- Given exercise: Change "Watchlist" to "Portfolio" in the stretch from the start of the items through the line containing "(x=228, y=29)", and give that stretch again with nothing else altered. Leave the pictures out of your answer.

::::

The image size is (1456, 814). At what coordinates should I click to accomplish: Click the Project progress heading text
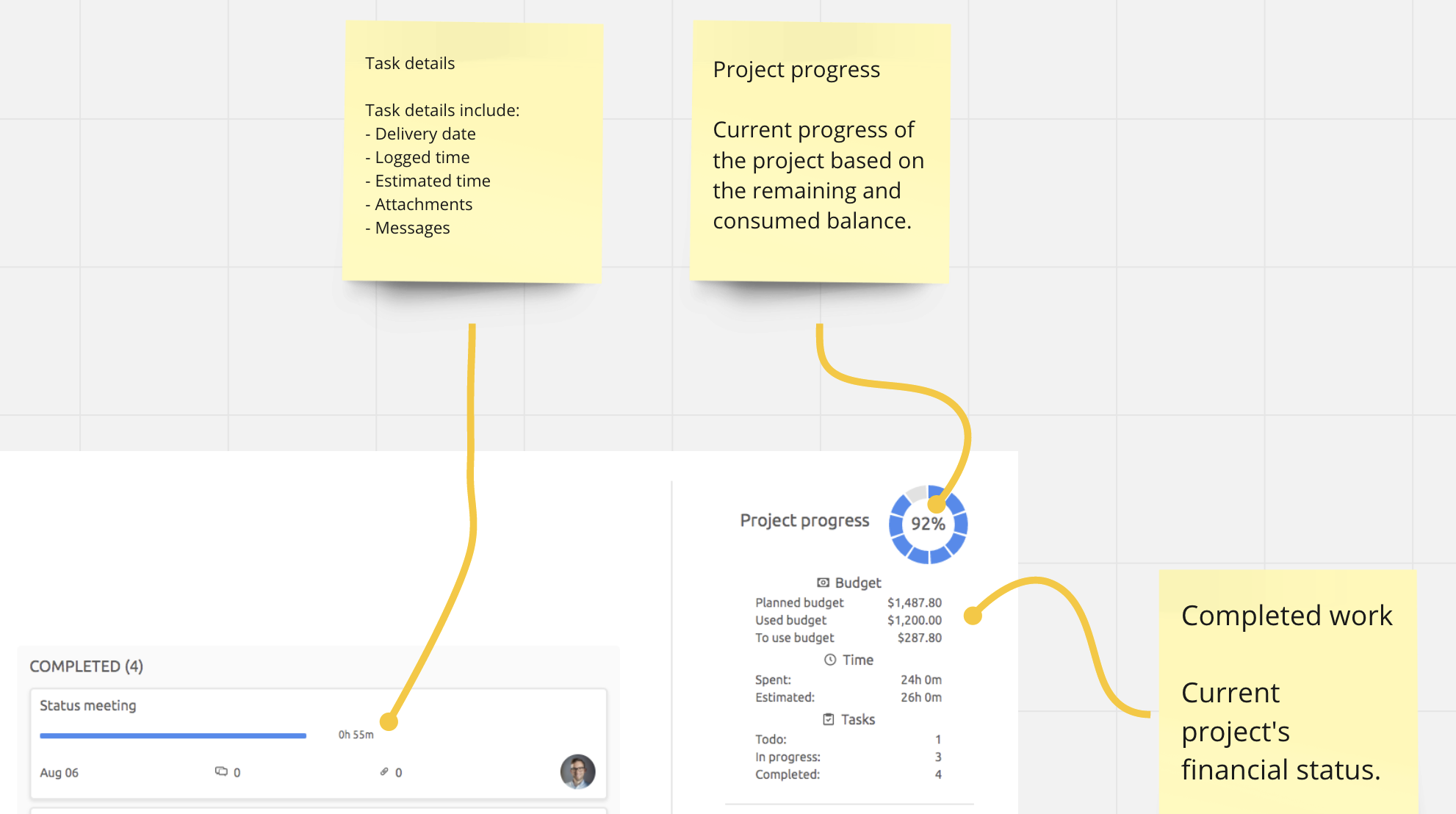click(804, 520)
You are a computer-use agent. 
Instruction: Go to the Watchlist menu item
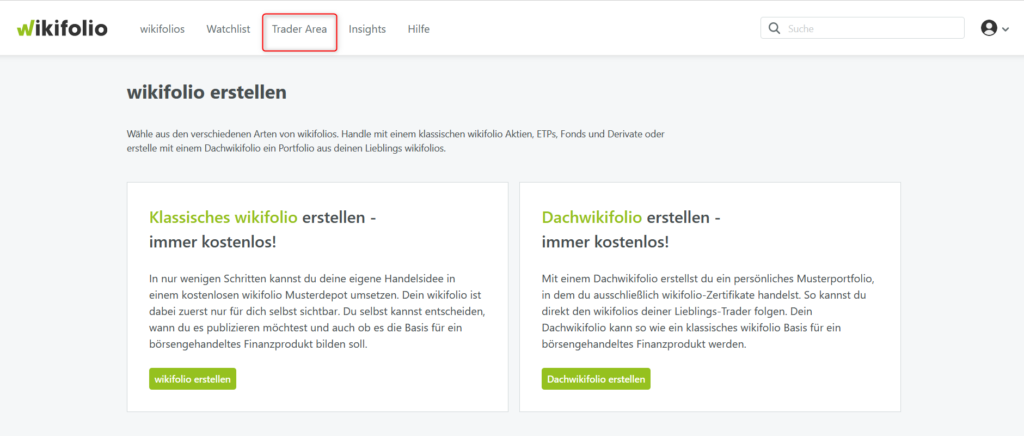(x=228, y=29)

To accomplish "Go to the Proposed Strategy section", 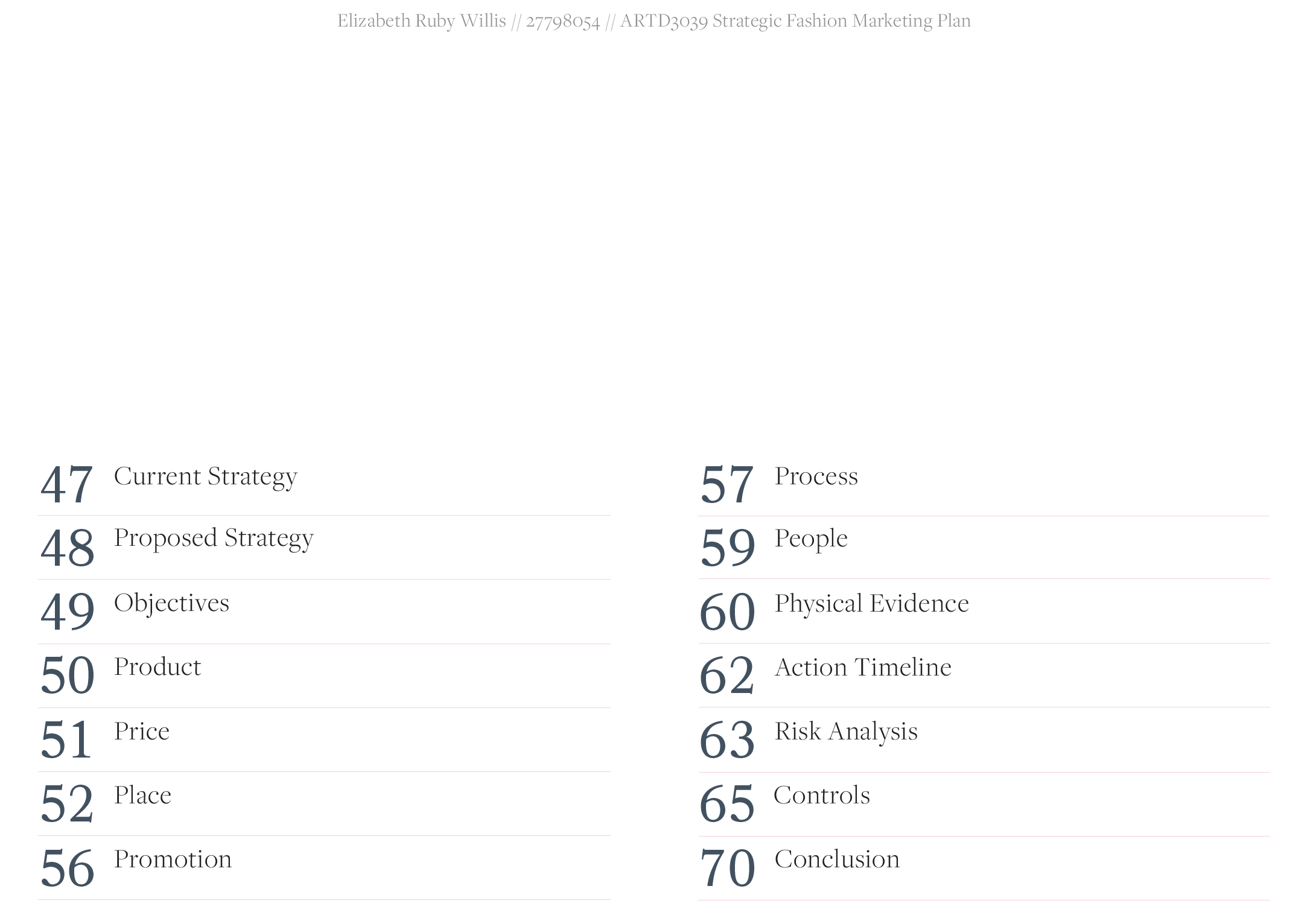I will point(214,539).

::::

- Response to this task:
The image size is (1456, 814). At what coordinates should I click to accomplish: Click the Project progress heading text
click(804, 520)
You are a computer-use agent. 
Instruction: Go to the Portfolio menu item
(x=228, y=29)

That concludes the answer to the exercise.